[Given records Boundary: Start]

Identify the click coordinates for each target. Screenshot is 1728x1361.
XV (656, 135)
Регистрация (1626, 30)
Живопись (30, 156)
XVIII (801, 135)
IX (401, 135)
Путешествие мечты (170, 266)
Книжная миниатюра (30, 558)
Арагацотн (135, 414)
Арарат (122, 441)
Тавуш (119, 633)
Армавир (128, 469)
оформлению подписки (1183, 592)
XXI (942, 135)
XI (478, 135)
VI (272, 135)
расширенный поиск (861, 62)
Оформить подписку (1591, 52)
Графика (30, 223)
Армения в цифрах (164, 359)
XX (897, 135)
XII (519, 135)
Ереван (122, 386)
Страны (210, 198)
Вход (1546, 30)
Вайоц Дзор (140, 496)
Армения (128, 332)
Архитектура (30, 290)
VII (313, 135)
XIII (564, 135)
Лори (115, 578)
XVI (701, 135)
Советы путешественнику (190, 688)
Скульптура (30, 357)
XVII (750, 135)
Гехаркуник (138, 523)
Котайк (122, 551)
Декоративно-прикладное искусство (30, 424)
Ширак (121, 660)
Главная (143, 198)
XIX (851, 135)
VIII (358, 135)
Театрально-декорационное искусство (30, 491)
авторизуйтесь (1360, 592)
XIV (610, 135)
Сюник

[Given records Boundary: End]

[Exercise goal]: Each entry above needs to be returned exactly as written.

[Answer to this exercise]:
Identify the click coordinates for each target. Screenshot is 1728x1361.
XV (656, 135)
Регистрация (1626, 30)
Живопись (30, 156)
XVIII (801, 135)
IX (401, 135)
Путешествие мечты (170, 266)
Книжная миниатюра (30, 558)
Арагацотн (135, 414)
Арарат (122, 441)
Тавуш (119, 633)
Армавир (128, 469)
оформлению подписки (1183, 592)
XXI (942, 135)
XI (478, 135)
VI (272, 135)
расширенный поиск (861, 62)
Оформить подписку (1591, 52)
Графика (30, 223)
Армения в цифрах (164, 359)
XX (897, 135)
XII (519, 135)
Ереван (122, 386)
Страны (210, 198)
Вход (1546, 30)
Вайоц Дзор (140, 496)
Армения (128, 332)
Архитектура (30, 290)
VII (313, 135)
XIII (564, 135)
Лори (115, 578)
XVI (701, 135)
Советы путешественнику (190, 688)
Скульптура (30, 357)
XVII (750, 135)
Гехаркуник (138, 523)
Котайк (122, 551)
Декоративно-прикладное искусство (30, 424)
Ширак (121, 660)
Главная (143, 198)
XIX (851, 135)
VIII (358, 135)
Театрально-декорационное искусство (30, 491)
авторизуйтесь (1360, 592)
XIV (610, 135)
Сюник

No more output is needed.